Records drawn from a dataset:
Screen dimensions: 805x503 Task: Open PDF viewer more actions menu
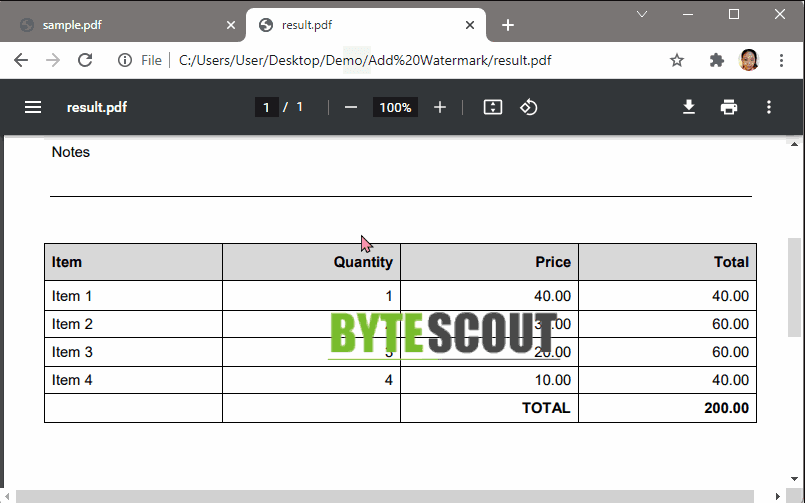[x=769, y=107]
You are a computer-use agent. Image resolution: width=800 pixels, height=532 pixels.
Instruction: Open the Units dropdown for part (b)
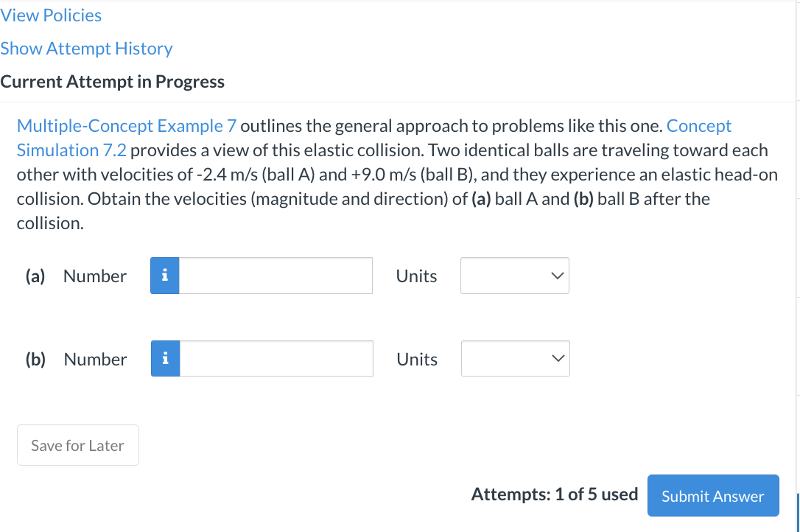click(515, 358)
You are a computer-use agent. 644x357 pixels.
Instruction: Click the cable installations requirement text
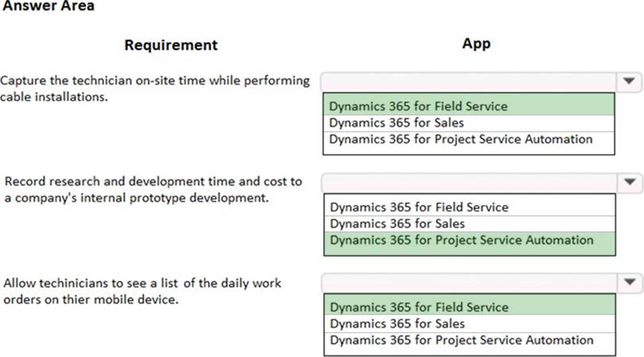(x=154, y=89)
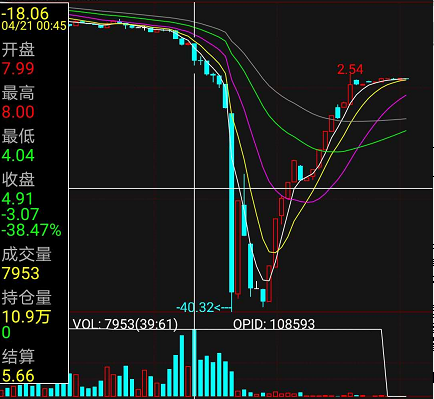Click the 开盘 7.99 opening price value
This screenshot has height=399, width=434.
point(18,69)
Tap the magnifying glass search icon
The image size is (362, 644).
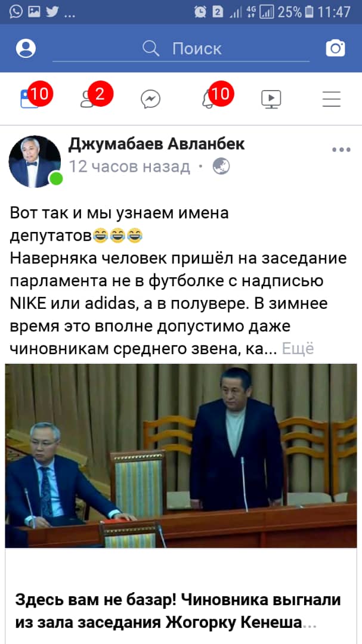151,48
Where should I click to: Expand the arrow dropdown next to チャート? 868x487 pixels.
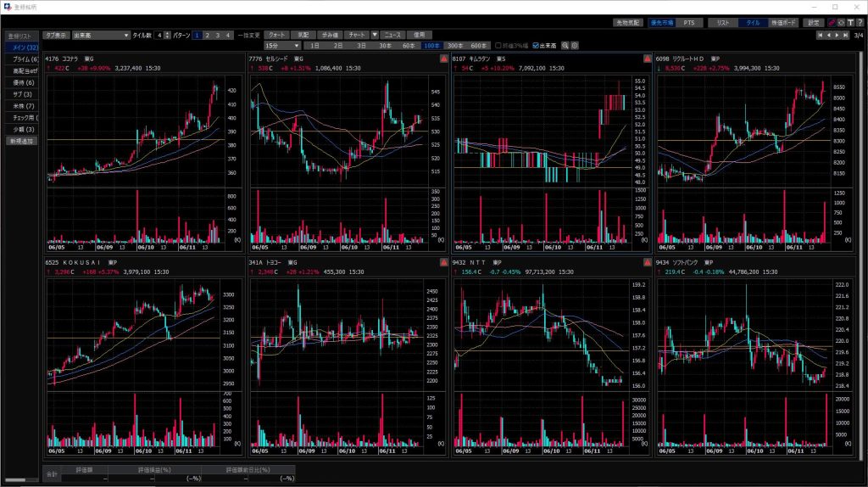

WORK REQUIRED >> Where a line above holds the string "computer", copy that line.

SOLVED EXERCISE >>
You are a computer-use agent. Image resolution: width=800 pixels, height=532 pixels.
You are a computer-use agent. 644x357 pixels.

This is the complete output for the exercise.